(WHAT IS REQUIRED)
Pull out the lines of the listing below, starting with the line containing "Open more options for Lara Croft trend" and continuing through the end of the listing, and copy them word for word. Leave the pictures out of your answer.

* begin MATERIAL *

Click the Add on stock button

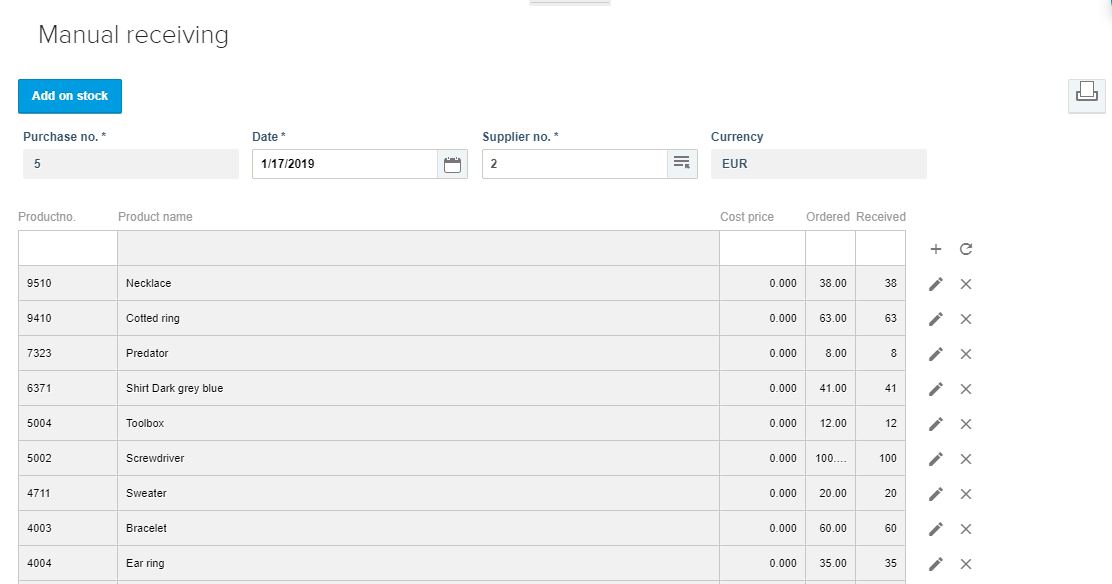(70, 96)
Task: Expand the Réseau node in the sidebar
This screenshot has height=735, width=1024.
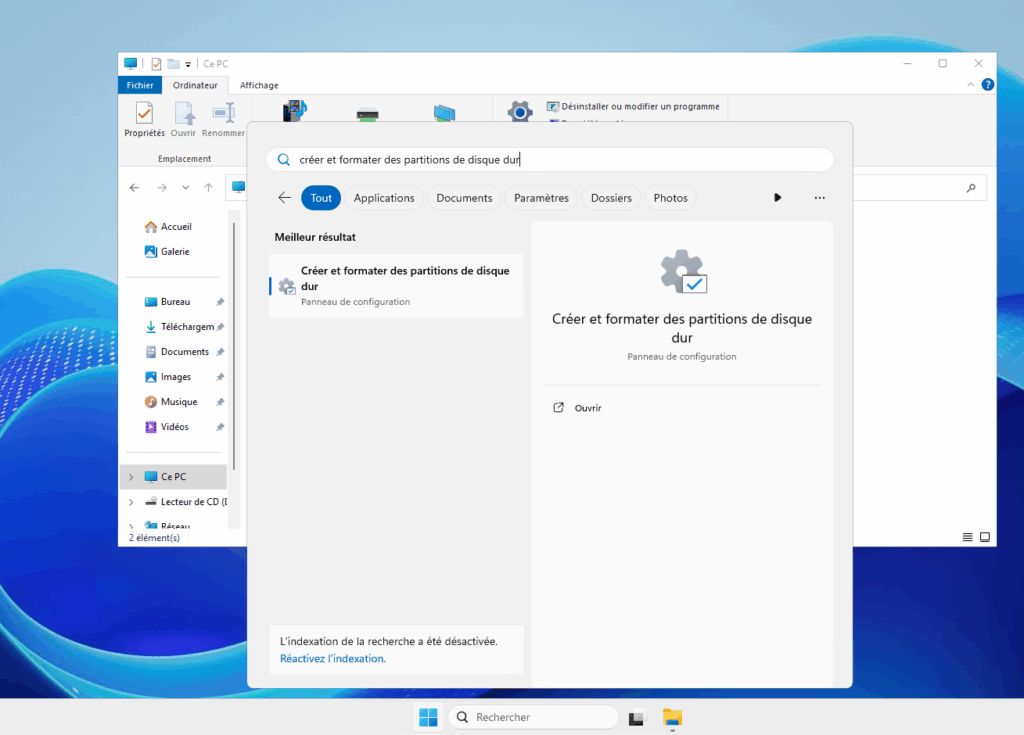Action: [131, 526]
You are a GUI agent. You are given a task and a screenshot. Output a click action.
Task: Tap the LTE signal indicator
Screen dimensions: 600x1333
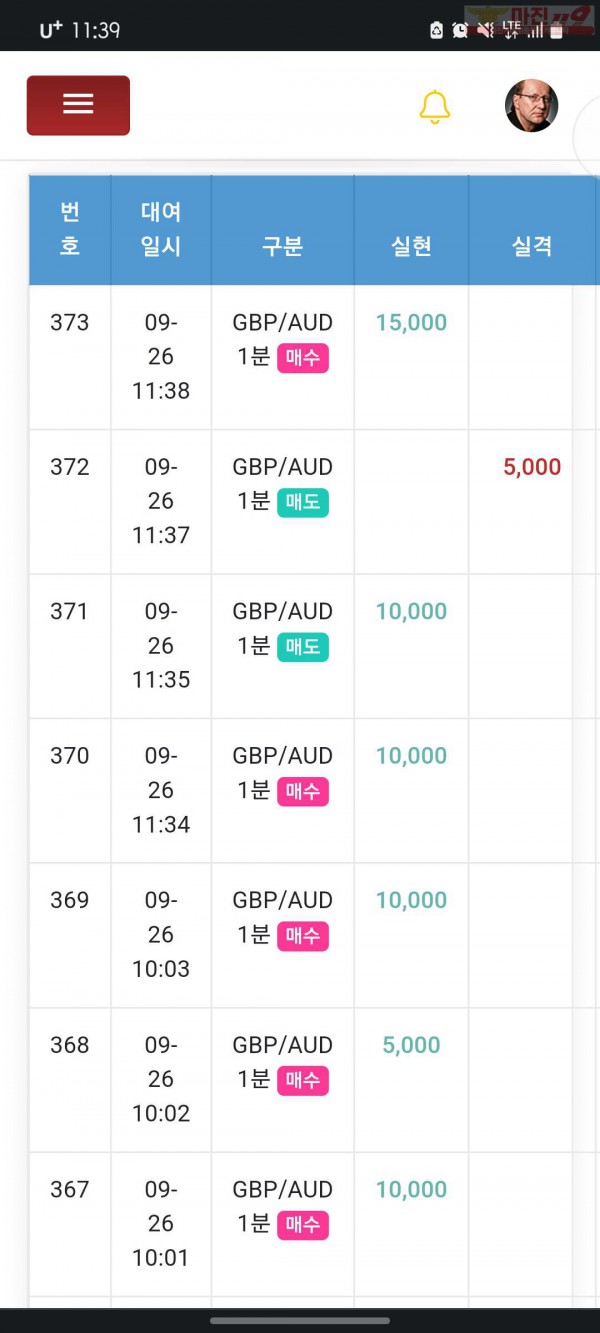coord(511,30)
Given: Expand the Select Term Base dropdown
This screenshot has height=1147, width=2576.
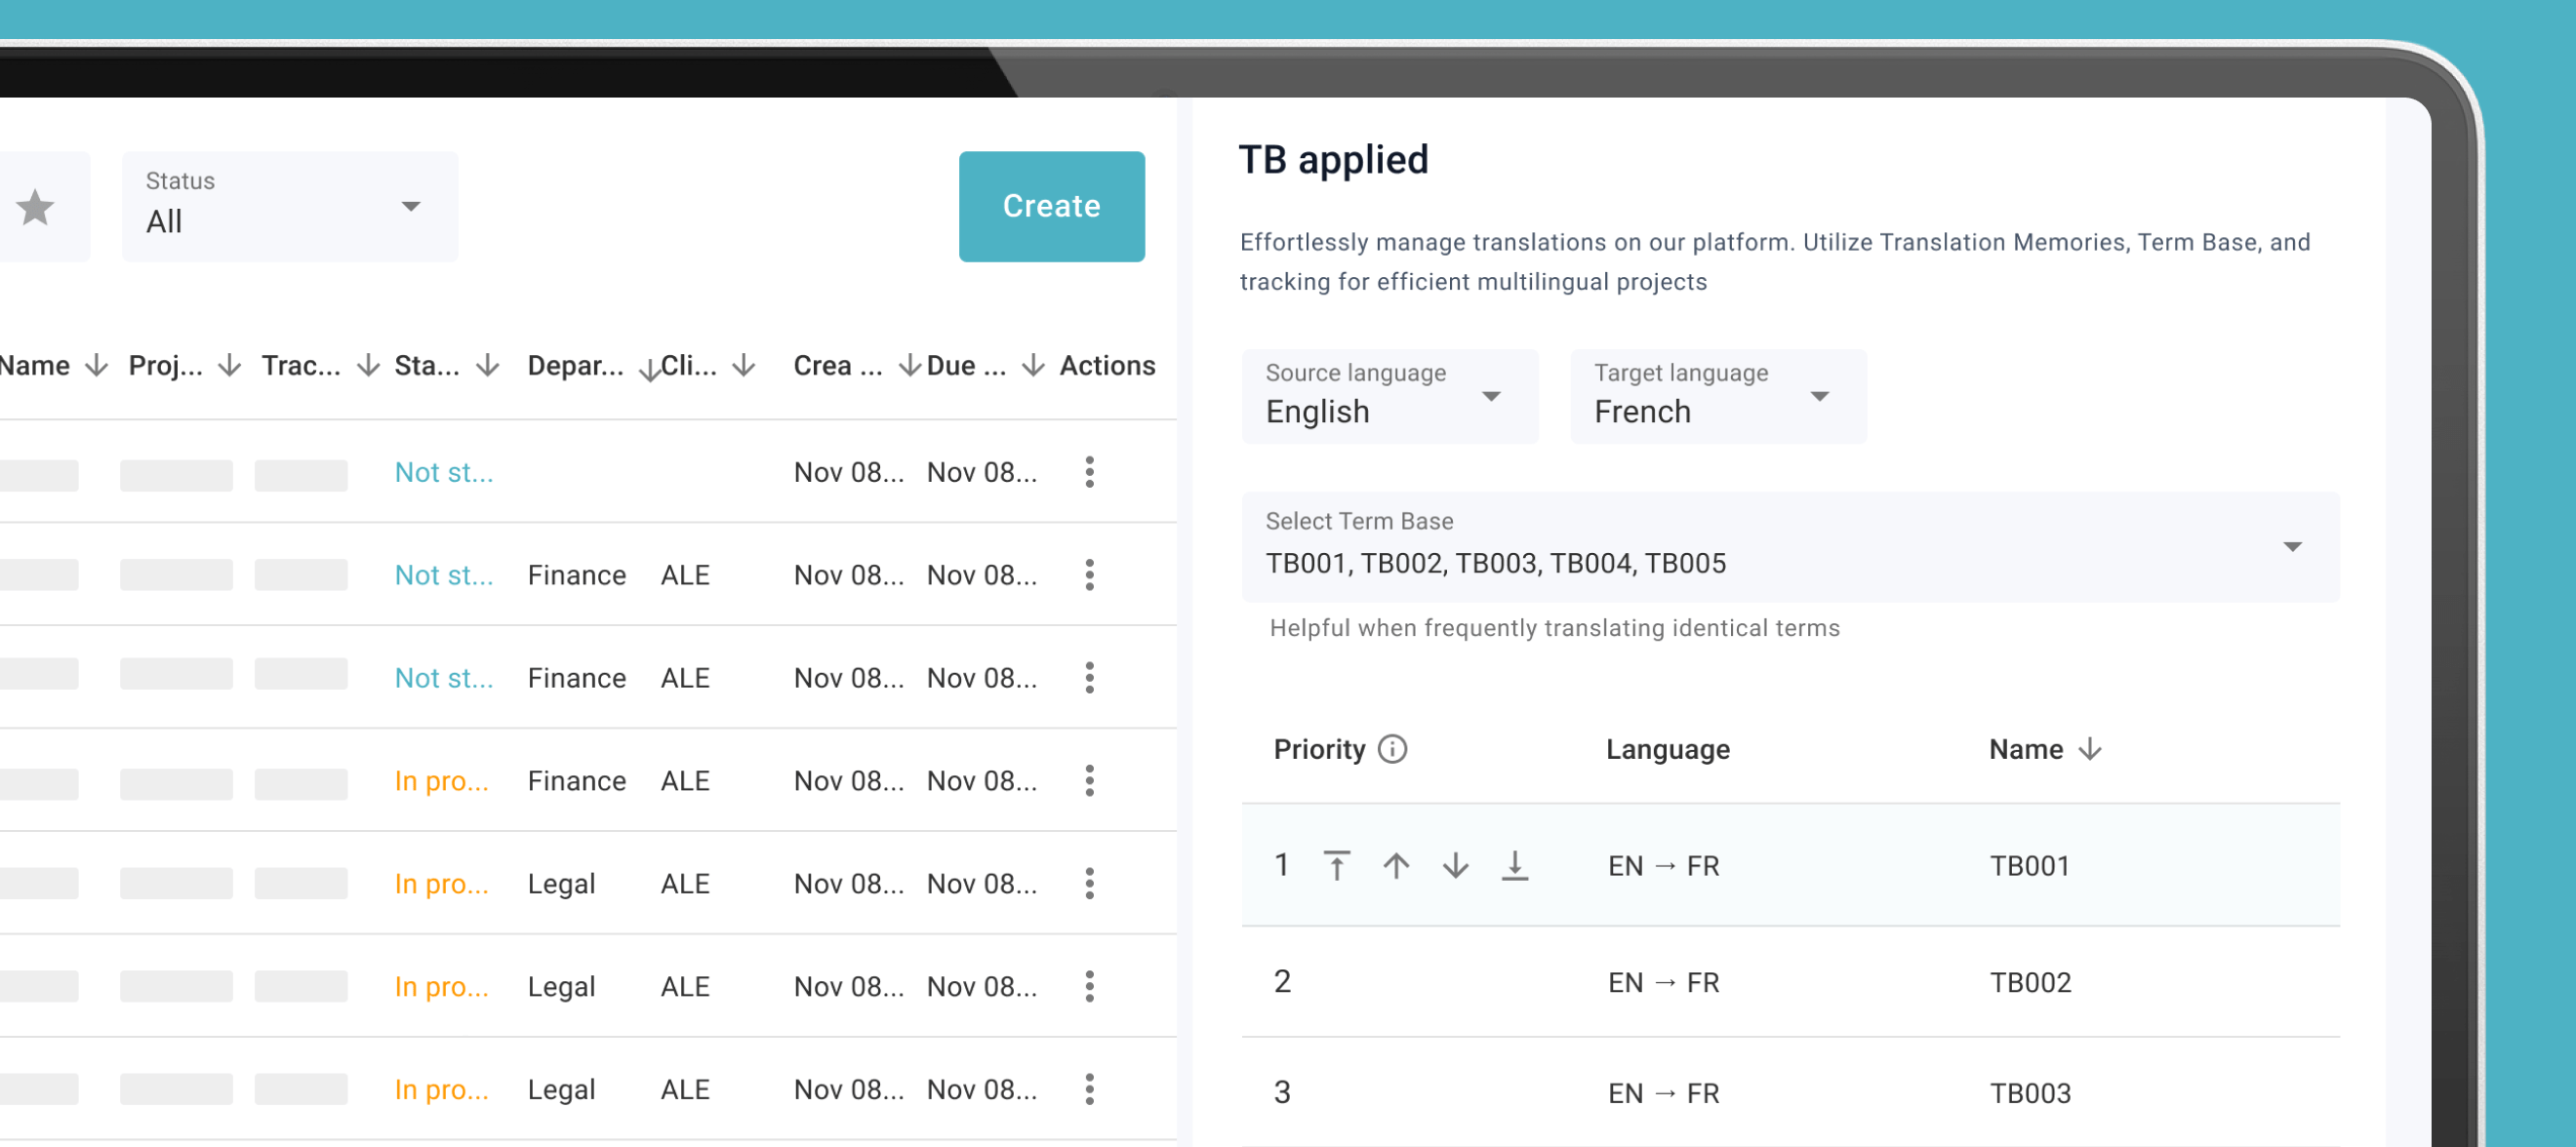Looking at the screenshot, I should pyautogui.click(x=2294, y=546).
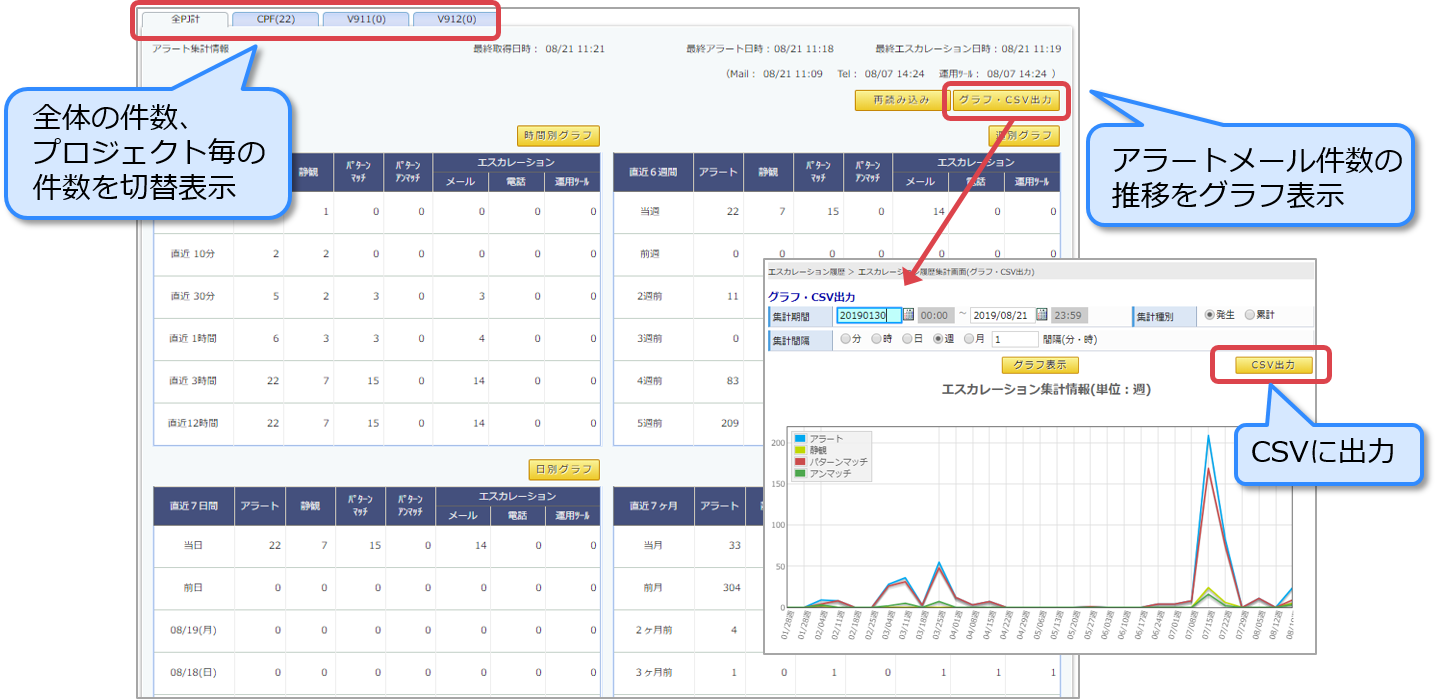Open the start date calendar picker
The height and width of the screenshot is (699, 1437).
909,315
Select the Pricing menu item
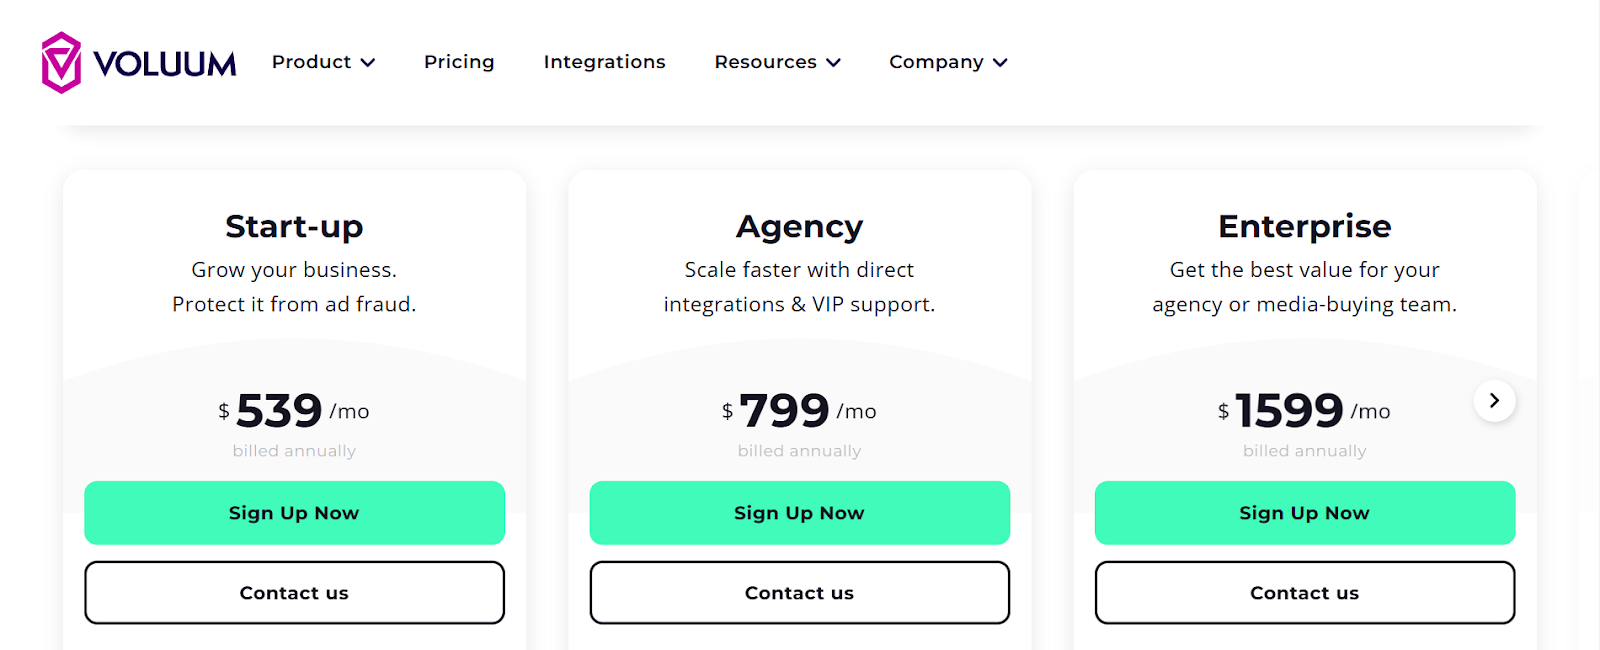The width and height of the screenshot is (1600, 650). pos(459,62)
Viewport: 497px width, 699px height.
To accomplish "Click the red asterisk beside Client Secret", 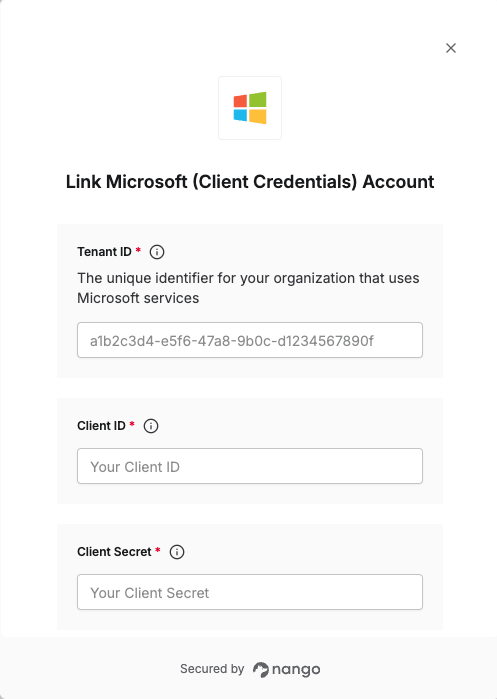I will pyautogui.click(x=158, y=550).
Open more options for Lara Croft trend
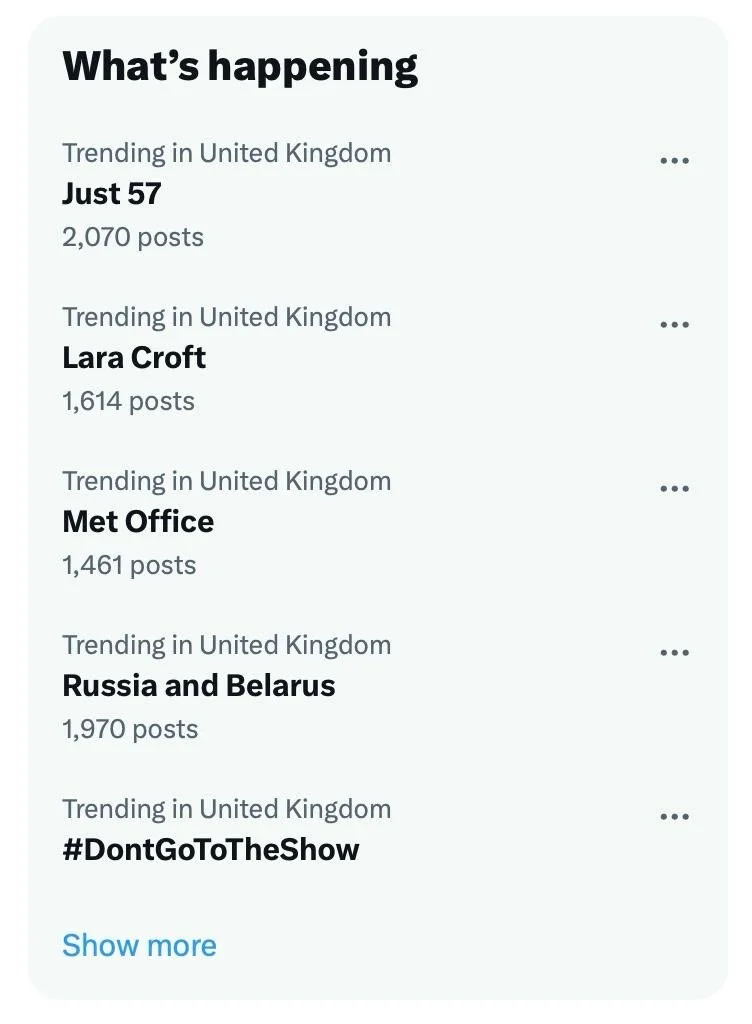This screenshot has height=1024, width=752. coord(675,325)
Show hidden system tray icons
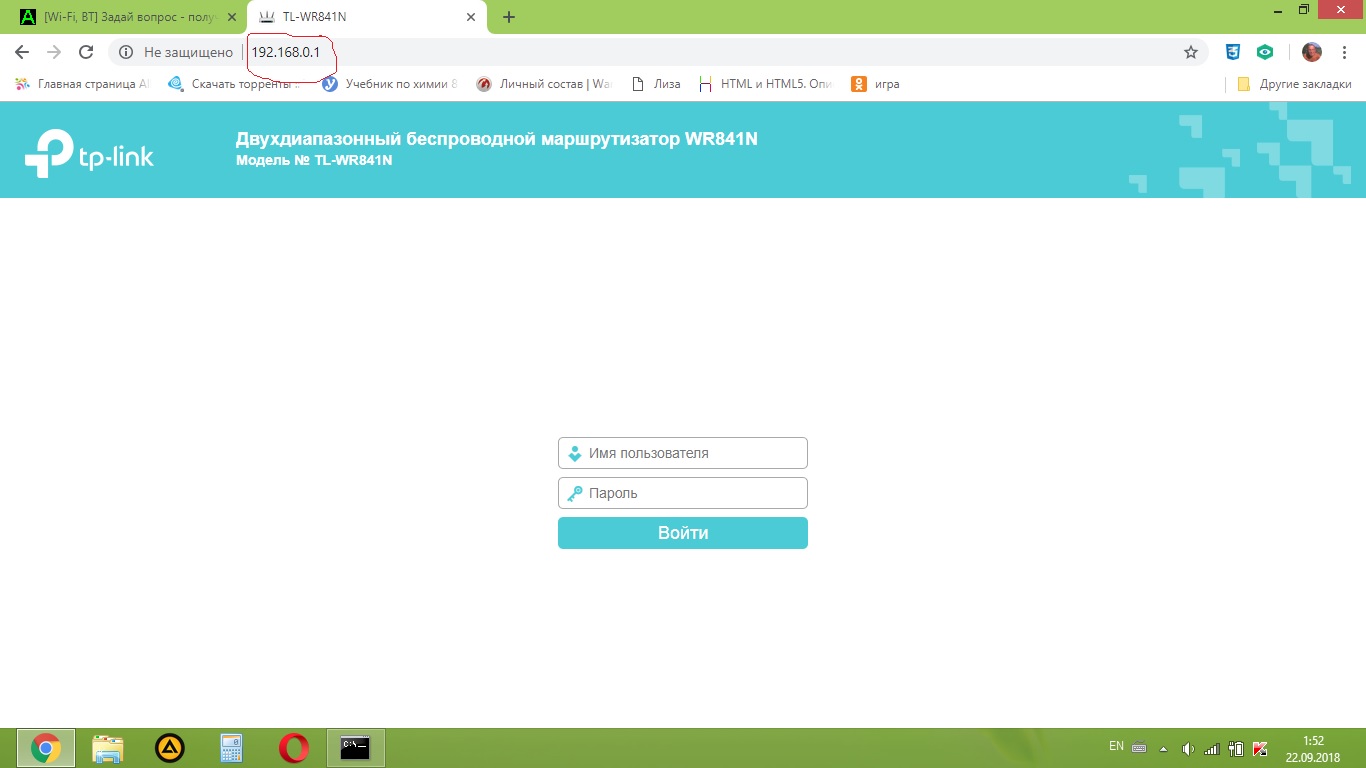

* end MATERIAL *

(THE ANSWER)
Open more options for Lara Croft trend
This screenshot has height=1024, width=752. coord(675,325)
Show hidden system tray icons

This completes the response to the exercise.